Re: Enhance batch support - batch demarcation

Thomas Weise Sun, 14 Feb 2016 22:34:36 -0800

Time to resume this discussion. I think it makes sense to look at the batch
as execution of a DAG from setup to teardown for all its operators, as
suggested by Bhupesh and Sandeep. The DAG comes into existence when the
batch begins and terminates when it is done.


We have also seen from customers that there is demand for having the
scheduler function built in, when there is no external component already
present. For example, a file or set of files could be identified as
"batch". As the application is idle, there is only a scheduler operator
which polls for files.

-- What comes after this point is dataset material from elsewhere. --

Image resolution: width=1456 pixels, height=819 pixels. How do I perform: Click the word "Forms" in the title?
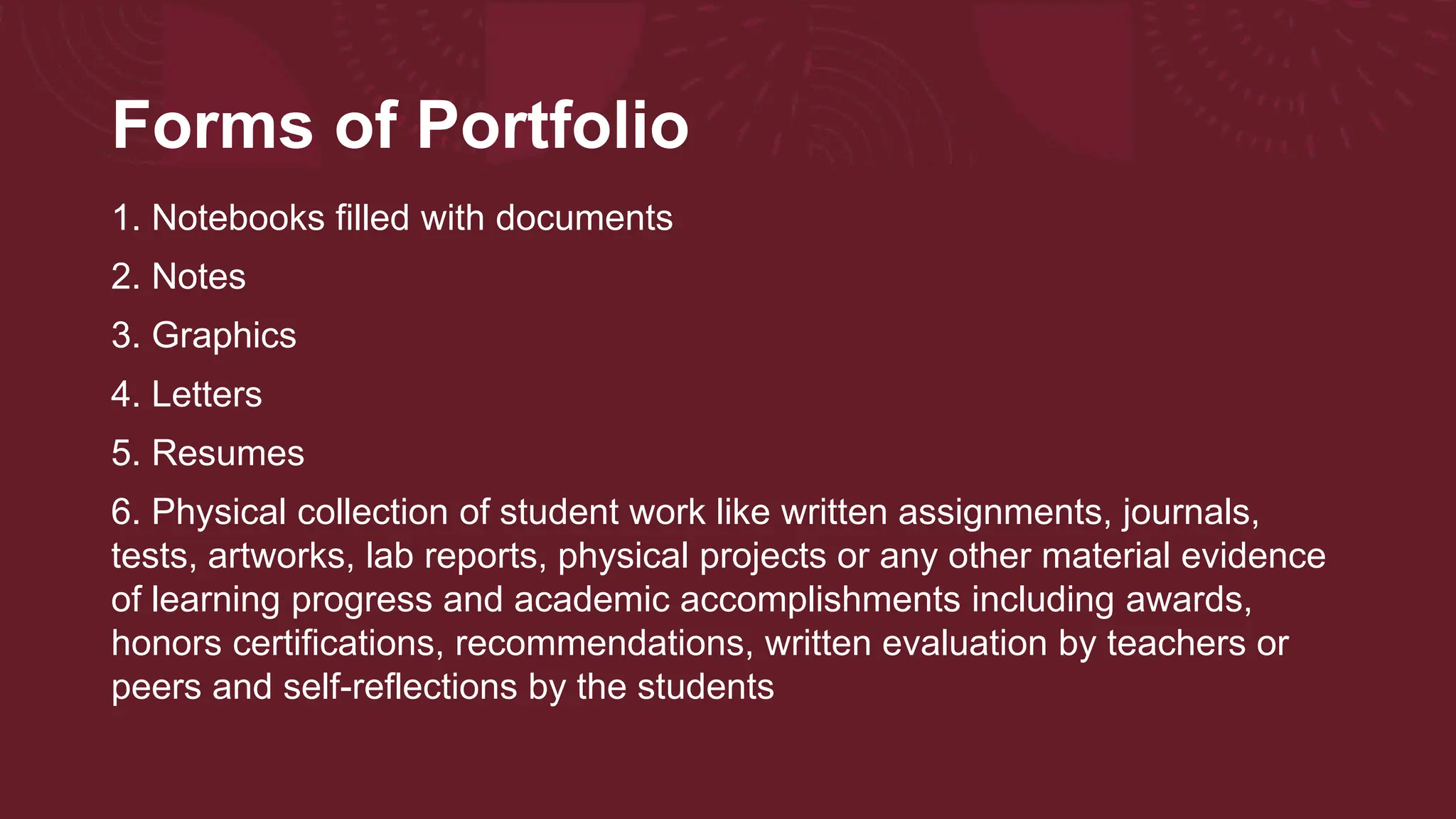[213, 125]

Once work is ready, that operator would launch the
DAG for processing (within same application, but not connected through
stream). When processing is complete, that DAG terminates and returns the
resources.

As discussed, there is the need to be able to turn off checkpointing, which
is different from setting a large checkpoint window. No checkpointing means
no incremental recovery and hence no need to keep data in buffers.

There is also the need to relay begin/end signal through the entire DAG.
This is different from setup/shutdown. It is more like begin/endWindow, but
there is only a single "window" in a batch.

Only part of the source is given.